Apparently, cannabis DNA can be used to genetically reproduce cannabinoids without having to grow the cannabis plant itself. If you have seen Jurassic Park, then you already get the drift.
Boston-based biotech company Gingko Bioworks Inc. and Canadian cannabis company Cronos Group Inc. have teamed up to work on a breakthrough that could redefine the science of cannabis production.
Why “artificially” reproduce cannabinoids?
You might ask why the need to use genetic engineering to reproduce cannabinoids when these compounds are found in cannabis and cannabis plants are not even that hard to grow naturally.
True. Cannabis plants are not that difficult to grow and cultivate. And there are more than a hundred cannabinoids or active chemical compounds found in the cannabis plant. The two most popular and most market-worthy are tetrahydrocannabinol (THC) and cannabidiol (CBD).
Cannabis also has dozens of other cannabinoids that are recreationally or medically relevant. The only problem is that these other cannabinoids occur only in small amounts that there is no profitable way to extract them. This means that in order for users to obtain these rare cannabinoids, they have to consume the cannabis in flower or other whole-plant form.
This is why Gingko Bioworks and Cronos Group are working to change this. More specifically, Gingko Bioworks is working for Cronos Group to develop genetic engineering methods to recreate these cannbinoids even without the plant.
The objective is for Gingko to isolate the uncommon and trace cannabinoids and sequence the parts of the genome that are responsible of producing them. Gingko will then use the DNA sequence to produce these rare cannabinoids artificially in large quantities.
What are these rare but relevant cannabinoids?
One example of a rare and trace cannabinoids is delta-8-THC, which is an isomer of the more common THC (formally called delta-9-THC). THC concentrates that you can buy in dispensaries and cannabis stores most likely won’t contain delta-8.
Unlike delta-9, delta-8 has a lower psychoactive footprint, which means that it does not create a high. Yet, it offers additional medicinal benefits that delta-9 does not. In fact, research has strongly correlated delta-8 with tumor reduction and death of cancer cells.
Whole plant cultivators and extract manufacturers are not likely able to grow cannabis plants and then produce enough delta-8 cartridges to bring to the market. It is also unlikely that they would be able to breed cannabis strains that contain high concentrations of delta-8.

* * * * * * *

* _Requirement A_: In the text on engineering cannabinoids, replace "rare" with "scarce" in the part starting with "Cannabis also has" and going on through "in large quantities.".
* _Requirement B_: According to the text on engineering cannabinoids, which two cannabinoids are the most popular and most market-worthy?

* * * * * * *

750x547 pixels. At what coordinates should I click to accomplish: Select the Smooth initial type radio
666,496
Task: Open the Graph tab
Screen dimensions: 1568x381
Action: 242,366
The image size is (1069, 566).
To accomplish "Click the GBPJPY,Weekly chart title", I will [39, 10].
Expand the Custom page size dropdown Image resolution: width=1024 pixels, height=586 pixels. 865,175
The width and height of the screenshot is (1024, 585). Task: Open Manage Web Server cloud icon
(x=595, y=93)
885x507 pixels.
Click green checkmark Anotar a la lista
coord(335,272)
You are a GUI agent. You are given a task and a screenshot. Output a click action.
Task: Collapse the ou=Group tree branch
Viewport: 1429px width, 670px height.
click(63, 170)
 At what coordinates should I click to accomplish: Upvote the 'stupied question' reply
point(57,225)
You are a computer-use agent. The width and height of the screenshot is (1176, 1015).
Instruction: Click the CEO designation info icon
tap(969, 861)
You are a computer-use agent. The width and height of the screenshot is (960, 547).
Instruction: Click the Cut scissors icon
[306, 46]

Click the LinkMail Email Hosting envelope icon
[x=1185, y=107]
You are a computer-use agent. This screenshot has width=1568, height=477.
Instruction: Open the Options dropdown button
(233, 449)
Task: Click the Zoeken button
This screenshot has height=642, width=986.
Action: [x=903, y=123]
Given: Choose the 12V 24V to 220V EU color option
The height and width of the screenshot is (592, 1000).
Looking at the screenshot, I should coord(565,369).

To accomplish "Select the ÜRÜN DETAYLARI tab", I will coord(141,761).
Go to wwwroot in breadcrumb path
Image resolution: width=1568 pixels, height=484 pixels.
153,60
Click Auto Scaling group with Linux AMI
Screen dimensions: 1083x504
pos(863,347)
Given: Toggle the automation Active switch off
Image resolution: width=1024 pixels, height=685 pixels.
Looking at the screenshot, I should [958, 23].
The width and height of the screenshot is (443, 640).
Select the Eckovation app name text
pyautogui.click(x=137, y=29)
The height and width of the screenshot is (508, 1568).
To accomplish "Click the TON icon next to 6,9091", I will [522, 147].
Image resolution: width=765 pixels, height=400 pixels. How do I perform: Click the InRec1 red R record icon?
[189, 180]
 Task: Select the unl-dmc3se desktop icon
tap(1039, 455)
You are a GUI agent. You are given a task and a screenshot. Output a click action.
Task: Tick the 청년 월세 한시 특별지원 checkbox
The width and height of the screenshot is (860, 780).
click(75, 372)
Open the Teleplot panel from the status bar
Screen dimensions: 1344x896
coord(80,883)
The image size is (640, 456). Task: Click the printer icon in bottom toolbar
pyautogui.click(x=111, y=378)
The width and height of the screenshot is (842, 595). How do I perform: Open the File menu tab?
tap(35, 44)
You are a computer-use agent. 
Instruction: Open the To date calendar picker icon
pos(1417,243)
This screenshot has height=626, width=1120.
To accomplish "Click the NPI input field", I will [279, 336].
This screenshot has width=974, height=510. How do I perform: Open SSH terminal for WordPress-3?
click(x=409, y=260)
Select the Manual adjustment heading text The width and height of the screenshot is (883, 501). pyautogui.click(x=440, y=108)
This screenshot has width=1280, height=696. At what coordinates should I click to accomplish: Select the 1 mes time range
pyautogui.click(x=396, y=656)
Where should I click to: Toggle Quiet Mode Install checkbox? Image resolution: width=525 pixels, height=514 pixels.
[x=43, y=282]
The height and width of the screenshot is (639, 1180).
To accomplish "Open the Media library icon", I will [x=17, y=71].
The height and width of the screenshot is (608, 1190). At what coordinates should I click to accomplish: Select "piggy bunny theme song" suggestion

* * * * * * *

* _Expected output A_:
Cannabis also has dozens of other cannabinoids that are recreationally or medically relevant. The only problem is that these other cannabinoids occur only in small amounts that there is no profitable way to extract them. This means that in order for users to obtain these scarce cannabinoids, they have to consume the cannabis in flower or other whole-plant form.
This is why Gingko Bioworks and Cronos Group are working to change this. More specifically, Gingko Bioworks is working for Cronos Group to develop genetic engineering methods to recreate these cannbinoids even without the plant.
The objective is for Gingko to isolate the uncommon and trace cannabinoids and sequence the parts of the genome that are responsible of producing them. Gingko will then use the DNA sequence to produce these scarce cannabinoids artificially in large quantities.

* _Expected output B_: Tetrahydrocannabinol (THC) and cannabidiol (CBD).